Course in Algebraic Cobordism
A course in algebraic cobordism
Course description
The goal of this course is to give an introduction to the theory of oriented cohomology, a construction of the universal such theory, algebraic cobordism, and a description of its basic properties. If time permits, we will also present a number of applications, such as degree formulas and relations to Donaldson-Thomas theory, as well as a discussion of variants of the theory, such as the algebraic cobordism of varieties with vector bundle, due to Lee-Pandharipande. The original definition of algebraic cobordism is a bit complicated, so we will try to give a new approach to the theory, developing algebraic cobordism directly from the presentation given by double point cobordisms (we'll see how successful this attempt will be!).

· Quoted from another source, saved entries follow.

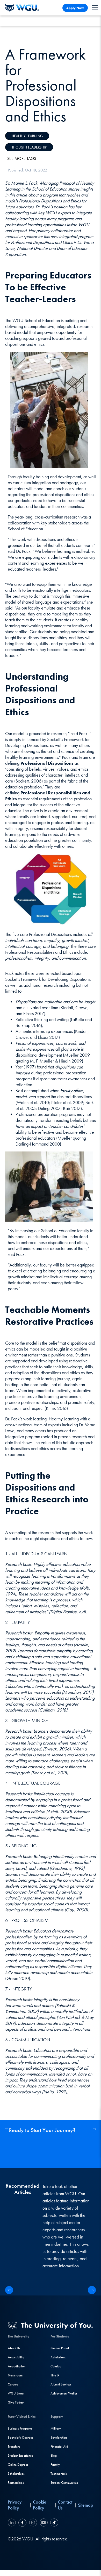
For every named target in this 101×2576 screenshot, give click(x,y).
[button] (94, 2129)
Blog (54, 2455)
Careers (13, 2384)
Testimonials (59, 2473)
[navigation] (95, 7)
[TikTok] (53, 2523)
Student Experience (20, 2455)
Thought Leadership (29, 147)
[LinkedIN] (12, 2523)
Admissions (58, 2357)
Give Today (16, 2402)
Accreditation (16, 2366)
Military (56, 2428)
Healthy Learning (27, 136)
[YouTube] (43, 2523)
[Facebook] (22, 2523)
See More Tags (21, 158)
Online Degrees (18, 2464)
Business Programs (20, 2428)
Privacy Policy (15, 2505)
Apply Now (75, 8)
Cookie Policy (39, 2505)
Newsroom (15, 2375)
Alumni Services (61, 2384)
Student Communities (64, 2482)
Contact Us (65, 2505)
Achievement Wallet (64, 2393)
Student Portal (60, 2348)
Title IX (55, 2375)
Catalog (56, 2366)
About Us (14, 2348)
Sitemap (85, 2505)
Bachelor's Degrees (20, 2437)
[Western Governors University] (22, 8)
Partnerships (16, 2482)
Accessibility (16, 2357)
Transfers (14, 2446)
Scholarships (16, 2473)
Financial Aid (59, 2446)
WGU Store (16, 2393)
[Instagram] (33, 2523)
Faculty (55, 2464)
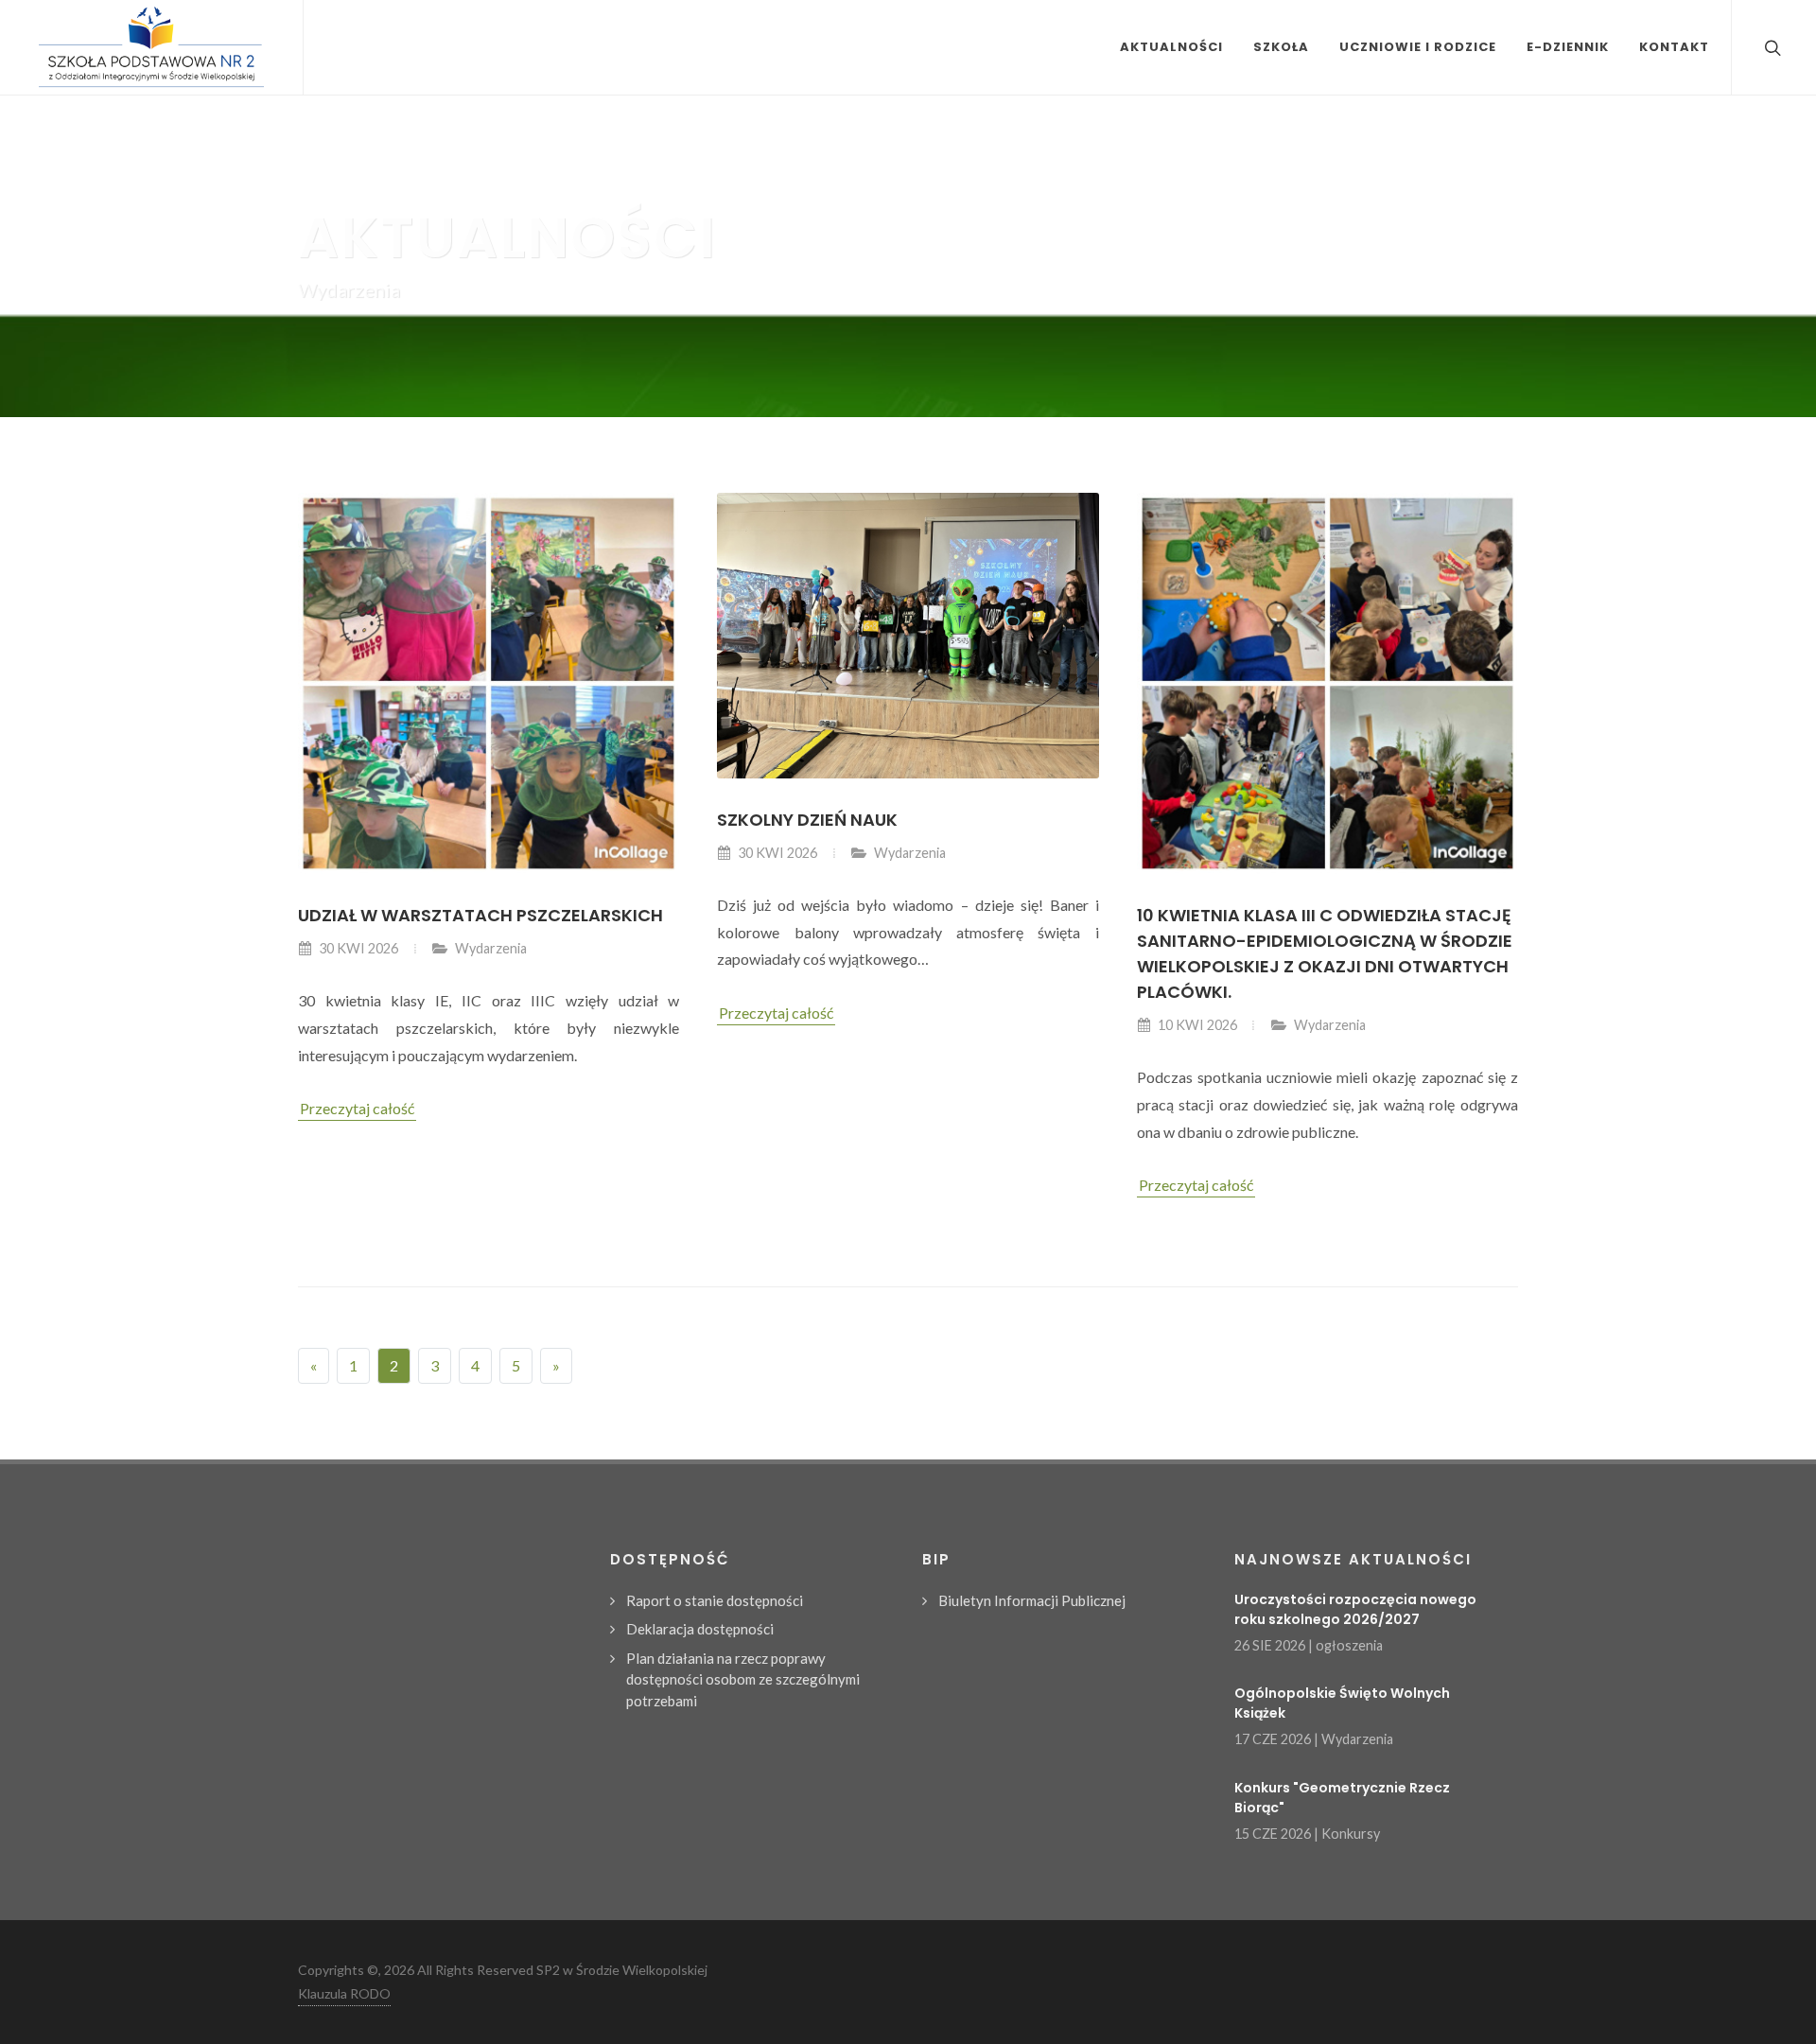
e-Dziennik (1568, 47)
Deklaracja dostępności (700, 1628)
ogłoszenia (1349, 1645)
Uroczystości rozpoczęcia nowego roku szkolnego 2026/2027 (1355, 1609)
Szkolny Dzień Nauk (807, 819)
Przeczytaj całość (357, 1108)
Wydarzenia (491, 948)
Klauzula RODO (344, 1993)
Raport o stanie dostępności (714, 1600)
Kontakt (1674, 47)
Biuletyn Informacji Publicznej (1032, 1600)
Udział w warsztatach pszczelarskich (480, 915)
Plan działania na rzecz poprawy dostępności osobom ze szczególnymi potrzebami (743, 1679)
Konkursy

Basic knowledge of algebraic geometry will be assumed, although very little from sheaf theory or cohomology of sheaves will be needed. We will make extensive use of results from resolution of singularities. Also, many ideas will be taken from Fulton's Intersection Theory.
Schedule
The course will meet Mondays and Tuesdays, 12-14h (c.t.) in 4N (4th floor, North side seminar room). First meeting: Tues., Oct. 16.
References
M. Levine, F. Morel, Algebraic cobordism. Monographs in Mathematics, 246 pp., Springer, Berlin 2007.
M. Levine, R. Pandharipande, Algebraic cobordism revisited Invent. Math. 176 (2009), no. 1, 63--130.
Y.-P. Lee, R. Pandharipande, Algebraic cobordism of bundles on varieties. Preprint 2010, arXiv:1002.1500
Y.-J. Tzeng, Universal formulas for counting nodal curves on surfaces. Current developments in mathematics, 2010, 95--115, Int. Press, Somerville, MA, 2011.
W. Fulton, Intersection theory. Second edition. Springer-Verlag, Berlin, 1998.